## [Exercise]
Turn the lines from the beginning of the listing through the line containing "pos(116,50)" into a numbered list, omitting any blank lines and excluding all other lines.

(Element and text location data)
· · · · ·
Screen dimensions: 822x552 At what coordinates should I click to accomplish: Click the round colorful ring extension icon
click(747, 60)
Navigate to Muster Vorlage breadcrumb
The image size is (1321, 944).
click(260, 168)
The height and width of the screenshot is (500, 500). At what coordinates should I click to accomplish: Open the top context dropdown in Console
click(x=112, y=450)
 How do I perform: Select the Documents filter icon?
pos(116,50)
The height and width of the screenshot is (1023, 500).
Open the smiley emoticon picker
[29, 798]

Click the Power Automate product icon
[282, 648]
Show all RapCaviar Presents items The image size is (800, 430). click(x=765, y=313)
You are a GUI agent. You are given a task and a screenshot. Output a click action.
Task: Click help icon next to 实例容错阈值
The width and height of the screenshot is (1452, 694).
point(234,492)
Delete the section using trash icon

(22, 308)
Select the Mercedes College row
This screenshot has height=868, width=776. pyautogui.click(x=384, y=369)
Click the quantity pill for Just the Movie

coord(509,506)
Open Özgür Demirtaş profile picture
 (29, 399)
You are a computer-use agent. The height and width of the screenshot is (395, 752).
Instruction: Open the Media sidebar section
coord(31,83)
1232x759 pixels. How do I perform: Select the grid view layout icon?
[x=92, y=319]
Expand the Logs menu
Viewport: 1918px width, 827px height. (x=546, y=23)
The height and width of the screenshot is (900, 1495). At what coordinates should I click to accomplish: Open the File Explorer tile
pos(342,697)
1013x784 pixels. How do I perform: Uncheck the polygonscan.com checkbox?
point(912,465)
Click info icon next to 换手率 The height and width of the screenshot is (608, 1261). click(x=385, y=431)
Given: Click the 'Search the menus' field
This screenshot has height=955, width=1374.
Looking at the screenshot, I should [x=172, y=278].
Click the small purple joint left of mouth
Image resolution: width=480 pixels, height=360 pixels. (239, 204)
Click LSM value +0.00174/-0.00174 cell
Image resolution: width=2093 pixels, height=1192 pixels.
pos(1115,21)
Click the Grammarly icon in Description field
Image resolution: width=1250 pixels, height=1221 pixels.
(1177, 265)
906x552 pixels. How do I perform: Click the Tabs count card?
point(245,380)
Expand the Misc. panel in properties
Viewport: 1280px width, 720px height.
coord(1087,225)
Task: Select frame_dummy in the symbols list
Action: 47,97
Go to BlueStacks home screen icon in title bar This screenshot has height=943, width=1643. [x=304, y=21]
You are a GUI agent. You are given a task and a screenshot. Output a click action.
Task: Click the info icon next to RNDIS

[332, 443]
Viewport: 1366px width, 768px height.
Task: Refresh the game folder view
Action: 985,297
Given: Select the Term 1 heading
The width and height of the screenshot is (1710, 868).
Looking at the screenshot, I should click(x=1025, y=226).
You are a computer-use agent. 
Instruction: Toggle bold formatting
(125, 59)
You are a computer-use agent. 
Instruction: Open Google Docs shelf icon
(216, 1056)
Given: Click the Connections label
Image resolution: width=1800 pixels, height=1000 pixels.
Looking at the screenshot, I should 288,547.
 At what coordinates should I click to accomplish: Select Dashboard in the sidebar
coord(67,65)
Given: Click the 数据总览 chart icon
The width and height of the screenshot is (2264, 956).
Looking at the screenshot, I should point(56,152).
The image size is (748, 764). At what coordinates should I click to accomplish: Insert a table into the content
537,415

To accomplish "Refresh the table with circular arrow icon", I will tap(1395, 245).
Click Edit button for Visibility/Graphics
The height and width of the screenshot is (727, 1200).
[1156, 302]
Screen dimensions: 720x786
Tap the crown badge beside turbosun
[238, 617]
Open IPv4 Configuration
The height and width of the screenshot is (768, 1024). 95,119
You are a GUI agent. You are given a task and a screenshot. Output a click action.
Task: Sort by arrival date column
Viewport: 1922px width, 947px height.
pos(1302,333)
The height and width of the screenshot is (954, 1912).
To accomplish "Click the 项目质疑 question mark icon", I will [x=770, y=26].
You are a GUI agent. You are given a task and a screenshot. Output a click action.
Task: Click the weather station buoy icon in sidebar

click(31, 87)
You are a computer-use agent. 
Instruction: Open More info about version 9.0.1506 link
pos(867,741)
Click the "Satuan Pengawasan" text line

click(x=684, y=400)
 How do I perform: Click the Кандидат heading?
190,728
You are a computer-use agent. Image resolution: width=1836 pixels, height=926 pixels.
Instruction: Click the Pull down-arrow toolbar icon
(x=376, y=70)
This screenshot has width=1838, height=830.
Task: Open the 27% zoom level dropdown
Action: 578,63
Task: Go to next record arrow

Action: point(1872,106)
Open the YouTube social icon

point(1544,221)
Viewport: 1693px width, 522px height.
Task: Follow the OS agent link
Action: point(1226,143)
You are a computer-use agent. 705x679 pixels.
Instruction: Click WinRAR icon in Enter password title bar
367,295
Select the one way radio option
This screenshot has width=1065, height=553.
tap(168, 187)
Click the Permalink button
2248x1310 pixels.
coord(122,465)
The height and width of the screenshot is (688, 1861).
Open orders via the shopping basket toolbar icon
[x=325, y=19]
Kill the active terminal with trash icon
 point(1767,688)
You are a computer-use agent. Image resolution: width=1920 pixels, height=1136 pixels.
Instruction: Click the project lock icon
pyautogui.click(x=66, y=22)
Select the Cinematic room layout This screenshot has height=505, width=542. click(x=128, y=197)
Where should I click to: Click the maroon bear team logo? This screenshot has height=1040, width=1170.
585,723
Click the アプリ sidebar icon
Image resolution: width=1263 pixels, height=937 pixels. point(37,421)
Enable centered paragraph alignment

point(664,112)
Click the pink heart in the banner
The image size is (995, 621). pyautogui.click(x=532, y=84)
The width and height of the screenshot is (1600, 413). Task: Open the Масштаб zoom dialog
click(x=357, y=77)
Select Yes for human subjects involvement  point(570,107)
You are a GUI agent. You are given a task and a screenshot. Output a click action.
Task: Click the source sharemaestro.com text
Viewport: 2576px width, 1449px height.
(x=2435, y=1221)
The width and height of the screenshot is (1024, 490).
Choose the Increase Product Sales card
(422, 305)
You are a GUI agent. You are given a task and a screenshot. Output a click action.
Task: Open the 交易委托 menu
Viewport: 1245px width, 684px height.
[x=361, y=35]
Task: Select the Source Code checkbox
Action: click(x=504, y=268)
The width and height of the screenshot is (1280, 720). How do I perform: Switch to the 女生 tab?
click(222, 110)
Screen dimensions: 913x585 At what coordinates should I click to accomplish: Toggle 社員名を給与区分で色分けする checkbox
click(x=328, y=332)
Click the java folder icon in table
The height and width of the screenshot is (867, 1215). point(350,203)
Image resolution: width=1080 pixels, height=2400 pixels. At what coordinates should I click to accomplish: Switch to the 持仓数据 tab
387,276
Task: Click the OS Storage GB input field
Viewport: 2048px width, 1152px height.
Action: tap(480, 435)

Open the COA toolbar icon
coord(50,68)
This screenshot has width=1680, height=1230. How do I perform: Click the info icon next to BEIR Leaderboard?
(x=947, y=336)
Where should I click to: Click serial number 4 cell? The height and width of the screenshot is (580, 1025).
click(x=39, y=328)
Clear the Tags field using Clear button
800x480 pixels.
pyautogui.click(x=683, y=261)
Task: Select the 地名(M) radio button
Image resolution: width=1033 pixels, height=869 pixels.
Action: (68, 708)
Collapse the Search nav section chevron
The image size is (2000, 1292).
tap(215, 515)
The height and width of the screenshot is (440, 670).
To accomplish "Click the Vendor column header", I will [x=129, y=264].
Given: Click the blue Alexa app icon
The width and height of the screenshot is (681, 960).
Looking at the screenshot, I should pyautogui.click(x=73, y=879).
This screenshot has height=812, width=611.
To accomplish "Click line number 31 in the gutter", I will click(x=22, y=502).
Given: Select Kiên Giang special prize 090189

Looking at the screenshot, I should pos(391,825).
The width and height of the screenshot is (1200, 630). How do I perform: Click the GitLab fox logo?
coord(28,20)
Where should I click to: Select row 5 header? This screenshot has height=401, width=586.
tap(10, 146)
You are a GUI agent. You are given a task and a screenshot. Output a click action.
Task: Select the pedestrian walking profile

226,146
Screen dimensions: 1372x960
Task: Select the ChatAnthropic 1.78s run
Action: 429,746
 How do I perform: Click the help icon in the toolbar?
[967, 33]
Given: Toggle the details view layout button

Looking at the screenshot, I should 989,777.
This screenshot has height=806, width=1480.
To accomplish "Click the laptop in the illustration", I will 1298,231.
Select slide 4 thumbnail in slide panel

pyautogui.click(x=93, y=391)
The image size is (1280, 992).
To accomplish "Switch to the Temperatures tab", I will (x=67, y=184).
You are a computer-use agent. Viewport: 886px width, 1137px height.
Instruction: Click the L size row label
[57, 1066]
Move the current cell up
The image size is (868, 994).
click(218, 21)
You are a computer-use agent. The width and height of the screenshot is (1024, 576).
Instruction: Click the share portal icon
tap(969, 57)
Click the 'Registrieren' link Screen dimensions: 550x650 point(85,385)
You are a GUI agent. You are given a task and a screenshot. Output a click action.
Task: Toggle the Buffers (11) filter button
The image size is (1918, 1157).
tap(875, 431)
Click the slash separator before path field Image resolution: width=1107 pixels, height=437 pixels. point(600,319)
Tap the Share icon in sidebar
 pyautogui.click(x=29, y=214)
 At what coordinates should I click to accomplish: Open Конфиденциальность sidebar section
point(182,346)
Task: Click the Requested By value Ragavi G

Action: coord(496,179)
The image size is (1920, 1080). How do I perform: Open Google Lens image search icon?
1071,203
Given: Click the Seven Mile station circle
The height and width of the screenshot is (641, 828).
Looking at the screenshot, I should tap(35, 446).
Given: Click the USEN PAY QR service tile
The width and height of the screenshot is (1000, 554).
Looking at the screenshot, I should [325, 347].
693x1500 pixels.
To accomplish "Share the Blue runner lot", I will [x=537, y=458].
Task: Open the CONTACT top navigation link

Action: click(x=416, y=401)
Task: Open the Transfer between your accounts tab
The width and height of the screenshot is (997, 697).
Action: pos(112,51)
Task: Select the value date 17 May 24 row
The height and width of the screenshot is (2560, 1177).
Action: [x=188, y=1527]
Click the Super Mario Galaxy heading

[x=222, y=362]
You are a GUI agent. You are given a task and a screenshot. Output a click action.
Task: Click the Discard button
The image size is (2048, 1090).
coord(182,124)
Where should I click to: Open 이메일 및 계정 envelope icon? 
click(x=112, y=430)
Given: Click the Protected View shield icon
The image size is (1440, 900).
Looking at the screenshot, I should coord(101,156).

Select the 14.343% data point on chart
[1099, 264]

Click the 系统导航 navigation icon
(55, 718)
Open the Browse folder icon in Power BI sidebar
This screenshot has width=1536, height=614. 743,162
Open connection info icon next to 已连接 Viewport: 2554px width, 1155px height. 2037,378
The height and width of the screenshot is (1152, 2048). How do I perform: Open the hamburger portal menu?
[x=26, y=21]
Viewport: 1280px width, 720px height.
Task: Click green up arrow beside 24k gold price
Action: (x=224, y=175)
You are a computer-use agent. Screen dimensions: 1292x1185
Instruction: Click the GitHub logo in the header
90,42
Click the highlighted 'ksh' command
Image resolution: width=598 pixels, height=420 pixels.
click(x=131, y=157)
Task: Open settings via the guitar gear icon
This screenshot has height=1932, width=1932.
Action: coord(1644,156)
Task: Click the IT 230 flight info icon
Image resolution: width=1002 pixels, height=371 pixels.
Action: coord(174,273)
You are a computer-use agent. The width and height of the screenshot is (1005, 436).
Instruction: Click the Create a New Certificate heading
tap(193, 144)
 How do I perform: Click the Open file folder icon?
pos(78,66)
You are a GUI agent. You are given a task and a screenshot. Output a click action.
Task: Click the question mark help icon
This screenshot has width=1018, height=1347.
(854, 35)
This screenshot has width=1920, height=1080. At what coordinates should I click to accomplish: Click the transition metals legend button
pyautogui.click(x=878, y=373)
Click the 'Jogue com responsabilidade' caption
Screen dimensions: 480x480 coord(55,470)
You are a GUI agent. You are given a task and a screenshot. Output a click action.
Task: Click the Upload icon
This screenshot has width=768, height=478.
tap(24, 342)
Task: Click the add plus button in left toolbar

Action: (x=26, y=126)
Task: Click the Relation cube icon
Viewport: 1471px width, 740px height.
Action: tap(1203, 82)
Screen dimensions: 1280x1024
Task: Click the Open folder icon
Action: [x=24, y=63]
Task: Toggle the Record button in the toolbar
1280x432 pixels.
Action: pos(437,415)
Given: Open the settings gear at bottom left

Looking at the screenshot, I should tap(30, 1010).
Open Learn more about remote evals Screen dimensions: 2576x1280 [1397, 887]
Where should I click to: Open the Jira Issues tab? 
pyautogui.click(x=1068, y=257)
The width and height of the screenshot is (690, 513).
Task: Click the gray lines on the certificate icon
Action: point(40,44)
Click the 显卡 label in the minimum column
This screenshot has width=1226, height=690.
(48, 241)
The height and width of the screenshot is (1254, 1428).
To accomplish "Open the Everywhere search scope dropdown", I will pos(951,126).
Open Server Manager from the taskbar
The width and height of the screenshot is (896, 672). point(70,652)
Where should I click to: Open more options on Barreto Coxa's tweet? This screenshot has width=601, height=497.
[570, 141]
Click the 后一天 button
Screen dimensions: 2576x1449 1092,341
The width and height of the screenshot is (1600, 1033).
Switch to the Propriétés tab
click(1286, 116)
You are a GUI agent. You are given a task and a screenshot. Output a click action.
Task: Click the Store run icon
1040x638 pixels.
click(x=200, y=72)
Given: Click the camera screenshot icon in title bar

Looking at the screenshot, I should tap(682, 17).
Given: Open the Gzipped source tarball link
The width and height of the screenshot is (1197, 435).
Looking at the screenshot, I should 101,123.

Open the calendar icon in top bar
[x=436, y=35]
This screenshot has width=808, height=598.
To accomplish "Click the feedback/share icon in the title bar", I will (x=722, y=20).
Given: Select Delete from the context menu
· · · · ·
## [Finished answer]
1. Screen dimensions: 822x552 At what coordinates should I click to accomplish: Click the round colorful ring extension icon
2. click(747, 60)
3. Navigate to Muster Vorlage breadcrumb
4. The image size is (1321, 944).
5. click(260, 168)
6. The height and width of the screenshot is (500, 500). At what coordinates should I click to accomplish: Open the top context dropdown in Console
7. click(x=112, y=450)
8.  How do I perform: Select the Documents filter icon?
9. pos(116,50)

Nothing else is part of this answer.